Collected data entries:
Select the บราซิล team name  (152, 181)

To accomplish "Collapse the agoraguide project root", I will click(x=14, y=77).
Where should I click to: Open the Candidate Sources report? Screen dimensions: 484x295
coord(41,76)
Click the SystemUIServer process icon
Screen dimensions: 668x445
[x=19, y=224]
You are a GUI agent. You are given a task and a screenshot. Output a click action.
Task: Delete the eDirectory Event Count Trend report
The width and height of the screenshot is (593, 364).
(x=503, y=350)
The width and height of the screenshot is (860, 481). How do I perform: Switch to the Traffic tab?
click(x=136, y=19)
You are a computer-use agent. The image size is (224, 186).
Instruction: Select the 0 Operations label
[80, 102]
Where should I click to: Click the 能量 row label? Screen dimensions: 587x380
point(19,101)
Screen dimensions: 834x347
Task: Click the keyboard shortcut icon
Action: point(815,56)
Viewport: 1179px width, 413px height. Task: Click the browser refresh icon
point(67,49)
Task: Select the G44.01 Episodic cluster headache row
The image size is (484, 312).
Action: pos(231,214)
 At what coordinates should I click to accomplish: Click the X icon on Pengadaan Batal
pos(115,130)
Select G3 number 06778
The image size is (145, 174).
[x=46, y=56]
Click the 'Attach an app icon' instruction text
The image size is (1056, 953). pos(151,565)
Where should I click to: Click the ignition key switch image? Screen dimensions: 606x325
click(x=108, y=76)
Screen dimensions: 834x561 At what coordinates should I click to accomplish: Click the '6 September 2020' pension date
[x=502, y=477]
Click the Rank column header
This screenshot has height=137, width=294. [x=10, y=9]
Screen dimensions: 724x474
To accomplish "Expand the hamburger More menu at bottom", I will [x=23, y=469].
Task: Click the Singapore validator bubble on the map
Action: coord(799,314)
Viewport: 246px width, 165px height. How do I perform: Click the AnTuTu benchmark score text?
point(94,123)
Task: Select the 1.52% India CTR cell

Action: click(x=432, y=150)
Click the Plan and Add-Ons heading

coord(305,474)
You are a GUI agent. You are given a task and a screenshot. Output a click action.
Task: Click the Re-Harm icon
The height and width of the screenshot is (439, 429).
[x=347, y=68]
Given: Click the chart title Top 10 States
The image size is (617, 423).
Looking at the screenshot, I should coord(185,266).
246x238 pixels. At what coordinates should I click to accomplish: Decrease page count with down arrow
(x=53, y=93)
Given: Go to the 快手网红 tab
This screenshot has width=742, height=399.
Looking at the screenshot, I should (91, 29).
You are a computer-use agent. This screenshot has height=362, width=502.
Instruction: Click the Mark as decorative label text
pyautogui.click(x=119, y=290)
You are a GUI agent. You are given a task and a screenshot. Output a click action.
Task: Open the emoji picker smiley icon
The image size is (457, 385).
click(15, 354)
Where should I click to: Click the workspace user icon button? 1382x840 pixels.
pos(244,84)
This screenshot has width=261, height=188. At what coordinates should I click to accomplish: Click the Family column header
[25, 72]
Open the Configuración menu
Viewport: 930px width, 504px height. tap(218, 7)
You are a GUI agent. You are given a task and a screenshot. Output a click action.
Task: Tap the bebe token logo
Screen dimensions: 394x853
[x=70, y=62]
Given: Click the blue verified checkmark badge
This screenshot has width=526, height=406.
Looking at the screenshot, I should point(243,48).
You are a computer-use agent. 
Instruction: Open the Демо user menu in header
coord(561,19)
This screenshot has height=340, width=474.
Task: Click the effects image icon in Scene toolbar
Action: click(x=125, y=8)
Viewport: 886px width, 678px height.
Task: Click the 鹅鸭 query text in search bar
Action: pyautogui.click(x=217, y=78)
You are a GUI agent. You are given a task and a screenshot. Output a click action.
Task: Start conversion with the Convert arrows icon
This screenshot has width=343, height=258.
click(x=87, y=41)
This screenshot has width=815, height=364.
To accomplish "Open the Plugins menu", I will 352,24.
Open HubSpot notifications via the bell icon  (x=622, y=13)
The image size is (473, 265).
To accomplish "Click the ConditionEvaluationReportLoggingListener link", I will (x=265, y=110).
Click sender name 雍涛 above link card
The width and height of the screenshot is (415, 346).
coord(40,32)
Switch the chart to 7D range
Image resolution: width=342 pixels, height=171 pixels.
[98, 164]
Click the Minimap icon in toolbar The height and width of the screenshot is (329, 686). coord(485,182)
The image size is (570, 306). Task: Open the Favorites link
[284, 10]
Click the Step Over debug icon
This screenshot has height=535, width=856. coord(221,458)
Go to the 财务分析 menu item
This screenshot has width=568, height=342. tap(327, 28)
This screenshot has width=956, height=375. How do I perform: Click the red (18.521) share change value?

### Action item
From the records above, copy out the line with "Task: Select the G44.01", the line with "Screen dimensions: 724x474", and every line between them, word for word.

### Task result
Task: Select the G44.01 Episodic cluster headache row
The image size is (484, 312).
Action: pos(231,214)
 At what coordinates should I click to accomplish: Click the X icon on Pengadaan Batal
pos(115,130)
Select G3 number 06778
The image size is (145, 174).
[x=46, y=56]
Click the 'Attach an app icon' instruction text
The image size is (1056, 953). pos(151,565)
Where should I click to: Click the ignition key switch image? Screen dimensions: 606x325
click(x=108, y=76)
Screen dimensions: 834x561 At what coordinates should I click to accomplish: Click the '6 September 2020' pension date
[x=502, y=477]
Click the Rank column header
This screenshot has height=137, width=294. [x=10, y=9]
Screen dimensions: 724x474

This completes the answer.